Work to be completed: The result should be the lines from the one holding "Image resolution: width=575" to the final line of the records below, repeated exactly and with no pictures.

────────────────────────────────────────

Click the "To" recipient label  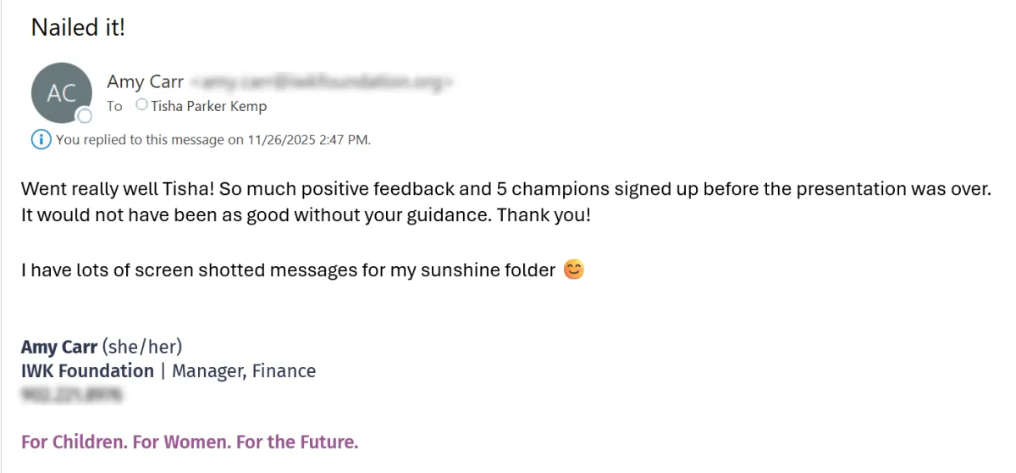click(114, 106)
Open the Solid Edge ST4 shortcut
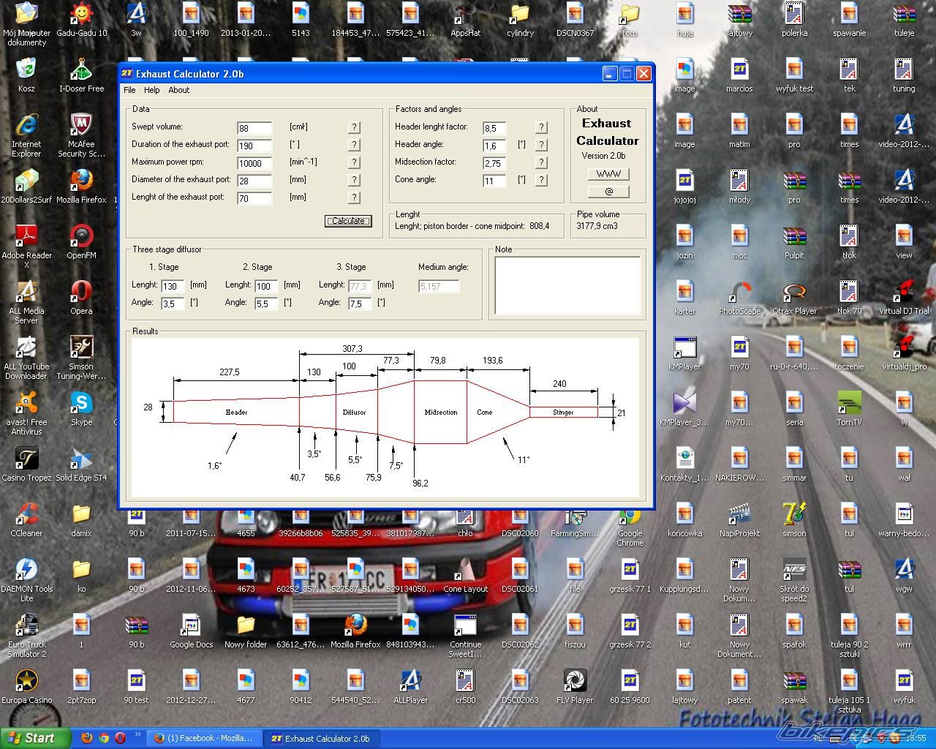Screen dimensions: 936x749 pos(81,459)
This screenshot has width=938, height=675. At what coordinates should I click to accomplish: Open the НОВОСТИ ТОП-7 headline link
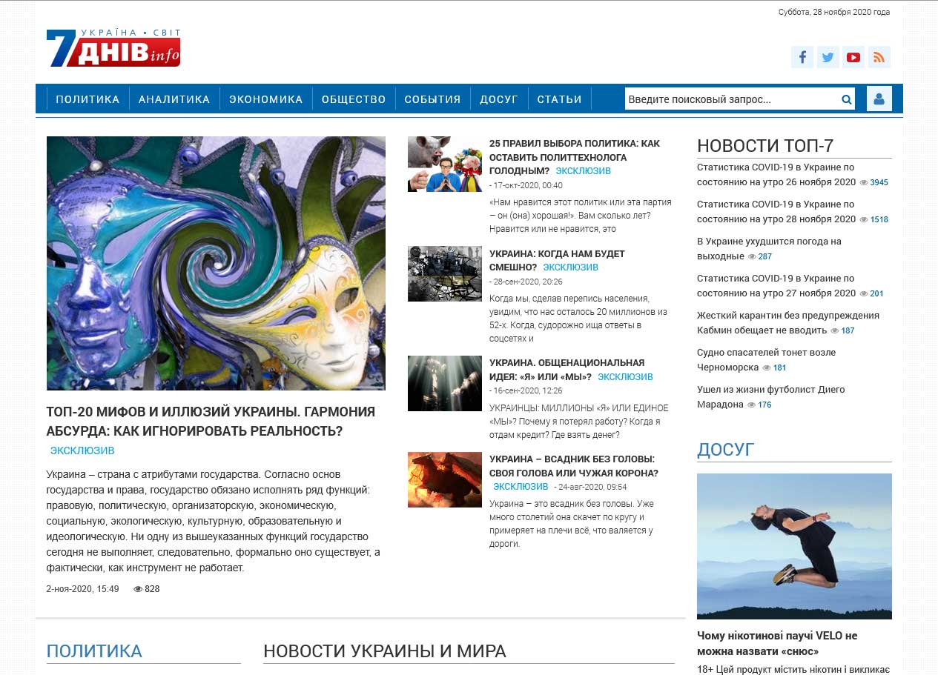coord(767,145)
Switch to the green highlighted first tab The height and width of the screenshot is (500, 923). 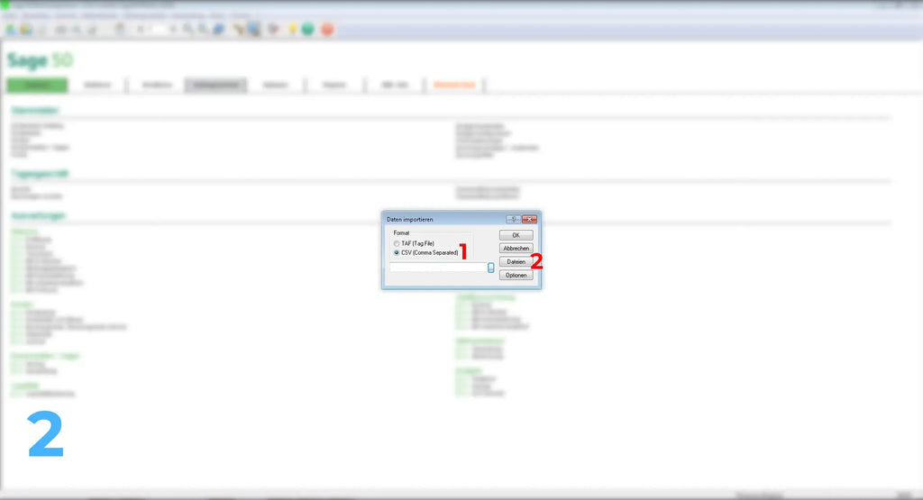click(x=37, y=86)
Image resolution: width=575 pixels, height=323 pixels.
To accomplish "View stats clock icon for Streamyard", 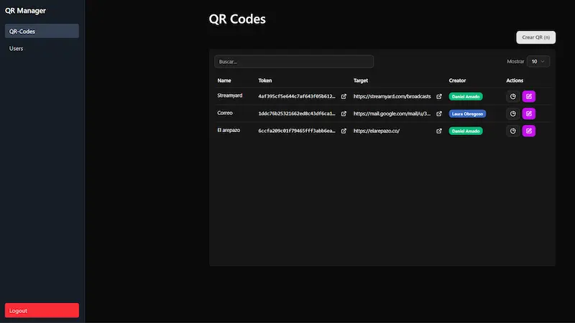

────────────────────────────────────────

Task response:
Image resolution: width=575 pixels, height=323 pixels.
To accomplish "View stats clock icon for Streamyard", 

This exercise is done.